Dead Man’s Ransom, by Ellis Peters

The ninth book in the Brother Cadfael series [1], this particular book trods on fairly familiar ground, but immensely satisfying and with some twists. For example, like some of the other books, this novel finds Cadfael dealing with a Welsh context to a complicated murder, political, and romantic mystery. Sheriff Prescote of Shrewsbury leads the local contingent of soldiers to battle at Lincoln, only to find himself captured by some renegate Welsh, one of whom is a carefree lordling that is captured in a bungled attack on a convent and becomes a convenient prisoner to exchange for the sheriff. It so happens that the lordling is engaged to a young woman he doesn’t love, and while serving his time as a hostage he falls in love with the sheriff’s neglected daughter, while his best friend is eaten up with obsessive love for his own unwanted fiance. What follows is a complicated and tangled but richly nuanced tale of honor and loyalty and surprising mercy and judgment.
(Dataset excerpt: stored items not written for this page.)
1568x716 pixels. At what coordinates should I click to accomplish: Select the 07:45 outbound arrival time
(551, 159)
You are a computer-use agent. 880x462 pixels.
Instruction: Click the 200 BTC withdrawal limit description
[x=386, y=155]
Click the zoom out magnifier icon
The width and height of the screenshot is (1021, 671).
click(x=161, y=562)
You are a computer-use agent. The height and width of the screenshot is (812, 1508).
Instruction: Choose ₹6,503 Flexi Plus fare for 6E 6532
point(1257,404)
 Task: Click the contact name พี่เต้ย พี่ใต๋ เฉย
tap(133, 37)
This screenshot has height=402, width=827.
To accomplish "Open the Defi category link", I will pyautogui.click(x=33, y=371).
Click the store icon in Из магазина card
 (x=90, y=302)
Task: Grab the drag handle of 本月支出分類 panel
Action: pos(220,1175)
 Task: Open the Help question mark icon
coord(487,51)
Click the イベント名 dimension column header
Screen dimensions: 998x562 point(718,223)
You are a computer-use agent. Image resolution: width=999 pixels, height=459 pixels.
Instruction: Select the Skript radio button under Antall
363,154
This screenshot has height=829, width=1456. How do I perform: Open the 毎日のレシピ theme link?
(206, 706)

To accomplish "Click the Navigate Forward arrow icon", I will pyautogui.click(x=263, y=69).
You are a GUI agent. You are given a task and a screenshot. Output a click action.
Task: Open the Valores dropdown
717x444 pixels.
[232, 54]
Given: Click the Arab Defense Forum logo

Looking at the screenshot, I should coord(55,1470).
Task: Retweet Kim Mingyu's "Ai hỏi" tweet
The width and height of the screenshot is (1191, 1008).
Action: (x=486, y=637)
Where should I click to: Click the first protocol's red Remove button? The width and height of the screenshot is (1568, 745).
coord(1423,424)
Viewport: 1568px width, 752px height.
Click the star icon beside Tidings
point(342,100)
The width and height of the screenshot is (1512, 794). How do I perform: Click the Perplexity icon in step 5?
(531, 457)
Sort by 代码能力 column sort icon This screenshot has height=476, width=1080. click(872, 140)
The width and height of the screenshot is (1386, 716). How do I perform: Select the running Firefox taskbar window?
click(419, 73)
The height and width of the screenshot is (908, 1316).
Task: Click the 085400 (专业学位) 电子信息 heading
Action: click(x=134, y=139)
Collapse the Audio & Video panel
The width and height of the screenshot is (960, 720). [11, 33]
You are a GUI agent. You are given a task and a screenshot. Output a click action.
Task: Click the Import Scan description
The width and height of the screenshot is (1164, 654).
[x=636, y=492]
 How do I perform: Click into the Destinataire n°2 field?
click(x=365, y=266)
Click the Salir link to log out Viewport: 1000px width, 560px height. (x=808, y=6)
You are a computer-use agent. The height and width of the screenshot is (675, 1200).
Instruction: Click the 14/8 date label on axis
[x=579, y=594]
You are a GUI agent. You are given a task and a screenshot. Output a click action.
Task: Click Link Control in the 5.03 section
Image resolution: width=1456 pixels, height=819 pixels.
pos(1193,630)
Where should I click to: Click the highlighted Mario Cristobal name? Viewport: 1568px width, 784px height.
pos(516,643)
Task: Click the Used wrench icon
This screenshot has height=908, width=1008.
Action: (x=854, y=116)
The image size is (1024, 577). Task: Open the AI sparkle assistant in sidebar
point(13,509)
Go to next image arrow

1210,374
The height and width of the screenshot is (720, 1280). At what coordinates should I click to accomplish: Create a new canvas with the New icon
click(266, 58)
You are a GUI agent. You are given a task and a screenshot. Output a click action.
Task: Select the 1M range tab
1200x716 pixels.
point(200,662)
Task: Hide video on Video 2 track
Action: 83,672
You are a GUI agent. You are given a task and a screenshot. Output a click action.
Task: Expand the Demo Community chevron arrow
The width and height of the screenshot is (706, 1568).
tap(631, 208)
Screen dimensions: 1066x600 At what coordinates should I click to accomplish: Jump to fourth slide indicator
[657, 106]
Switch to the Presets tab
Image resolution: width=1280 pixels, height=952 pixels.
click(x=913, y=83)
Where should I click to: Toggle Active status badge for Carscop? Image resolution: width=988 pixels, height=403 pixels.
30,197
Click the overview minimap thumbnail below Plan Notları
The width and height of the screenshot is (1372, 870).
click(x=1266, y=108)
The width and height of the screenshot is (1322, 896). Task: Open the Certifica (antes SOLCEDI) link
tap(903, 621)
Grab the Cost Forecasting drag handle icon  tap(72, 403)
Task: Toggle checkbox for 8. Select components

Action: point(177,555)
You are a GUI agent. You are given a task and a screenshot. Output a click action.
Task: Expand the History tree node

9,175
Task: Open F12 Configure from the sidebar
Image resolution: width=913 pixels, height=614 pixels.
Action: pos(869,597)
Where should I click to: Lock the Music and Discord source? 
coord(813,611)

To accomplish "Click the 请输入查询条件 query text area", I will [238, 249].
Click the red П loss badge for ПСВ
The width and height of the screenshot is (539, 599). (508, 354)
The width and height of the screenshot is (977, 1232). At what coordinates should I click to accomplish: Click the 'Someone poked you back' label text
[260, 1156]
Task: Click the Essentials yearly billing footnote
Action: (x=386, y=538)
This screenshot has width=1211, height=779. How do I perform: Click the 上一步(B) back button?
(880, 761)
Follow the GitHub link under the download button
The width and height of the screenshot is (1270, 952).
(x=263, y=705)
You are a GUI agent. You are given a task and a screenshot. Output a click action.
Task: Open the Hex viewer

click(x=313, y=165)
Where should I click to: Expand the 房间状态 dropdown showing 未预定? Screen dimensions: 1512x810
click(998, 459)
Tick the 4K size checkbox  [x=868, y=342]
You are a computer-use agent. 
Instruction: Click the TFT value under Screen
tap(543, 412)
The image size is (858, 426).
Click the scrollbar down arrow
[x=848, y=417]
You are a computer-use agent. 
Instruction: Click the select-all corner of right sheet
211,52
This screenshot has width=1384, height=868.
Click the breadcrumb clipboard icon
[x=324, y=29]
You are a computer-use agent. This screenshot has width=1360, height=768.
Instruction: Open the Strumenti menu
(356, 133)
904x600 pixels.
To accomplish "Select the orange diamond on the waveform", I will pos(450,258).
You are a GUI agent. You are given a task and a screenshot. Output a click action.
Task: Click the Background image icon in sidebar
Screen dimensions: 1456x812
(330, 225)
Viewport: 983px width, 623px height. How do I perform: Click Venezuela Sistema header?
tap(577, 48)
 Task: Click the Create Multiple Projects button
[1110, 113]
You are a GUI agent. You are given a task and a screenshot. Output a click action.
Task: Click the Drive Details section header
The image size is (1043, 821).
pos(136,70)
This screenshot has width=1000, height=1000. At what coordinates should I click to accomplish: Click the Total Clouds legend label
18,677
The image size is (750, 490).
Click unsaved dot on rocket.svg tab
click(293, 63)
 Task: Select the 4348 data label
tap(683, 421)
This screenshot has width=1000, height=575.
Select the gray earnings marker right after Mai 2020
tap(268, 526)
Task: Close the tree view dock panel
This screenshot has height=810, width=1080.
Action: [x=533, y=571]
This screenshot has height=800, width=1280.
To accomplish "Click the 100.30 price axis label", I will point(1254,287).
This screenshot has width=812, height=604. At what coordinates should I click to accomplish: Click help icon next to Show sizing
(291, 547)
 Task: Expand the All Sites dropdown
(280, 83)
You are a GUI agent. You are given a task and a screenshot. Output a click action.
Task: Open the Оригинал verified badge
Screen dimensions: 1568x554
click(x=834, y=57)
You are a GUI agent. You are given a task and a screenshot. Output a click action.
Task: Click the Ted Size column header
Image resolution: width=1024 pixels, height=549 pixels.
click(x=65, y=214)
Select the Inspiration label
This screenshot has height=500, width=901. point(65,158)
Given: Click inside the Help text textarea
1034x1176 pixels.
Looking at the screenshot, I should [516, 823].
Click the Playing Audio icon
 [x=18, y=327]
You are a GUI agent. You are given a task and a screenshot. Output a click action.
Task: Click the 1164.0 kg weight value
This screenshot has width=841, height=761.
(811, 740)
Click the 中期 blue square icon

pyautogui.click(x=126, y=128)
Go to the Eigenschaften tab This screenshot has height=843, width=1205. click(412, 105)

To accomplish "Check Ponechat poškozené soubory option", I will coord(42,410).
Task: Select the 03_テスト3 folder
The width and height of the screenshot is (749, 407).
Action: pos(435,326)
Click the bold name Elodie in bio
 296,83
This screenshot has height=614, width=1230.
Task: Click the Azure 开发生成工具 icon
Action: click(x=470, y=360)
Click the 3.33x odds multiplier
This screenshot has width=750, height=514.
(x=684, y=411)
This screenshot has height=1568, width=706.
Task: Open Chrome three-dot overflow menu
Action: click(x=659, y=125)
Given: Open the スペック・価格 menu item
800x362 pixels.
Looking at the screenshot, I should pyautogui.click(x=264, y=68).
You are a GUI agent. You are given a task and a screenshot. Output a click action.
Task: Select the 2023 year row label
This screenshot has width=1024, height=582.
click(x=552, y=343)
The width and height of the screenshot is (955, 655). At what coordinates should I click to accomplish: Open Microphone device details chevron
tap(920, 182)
In seeing Cadfael’s excessive curiosity, his penchant for being a matchmaker for young people in deeply complicated romantic drama, in his being a person who makes far too few concessions to his age in acting like a much younger man than he is, and in being a person who is always an outsider and whose identity is immensely complicated, one appreciates a great deal of skill on the part of the author in crafting a story that blends mystery, history, and romance in satisfying ways. For all of Cadfael’s agreement with certain aspects of Welsh ways, like the acceptance of acknowledged illegitimate children without shame for their parents’ sins, degrees of guilt and a preference for mercy rather than condemnation in judgment, Cadfael resides in England because he is too cosmopolitan to fit in as a commoner in Wales.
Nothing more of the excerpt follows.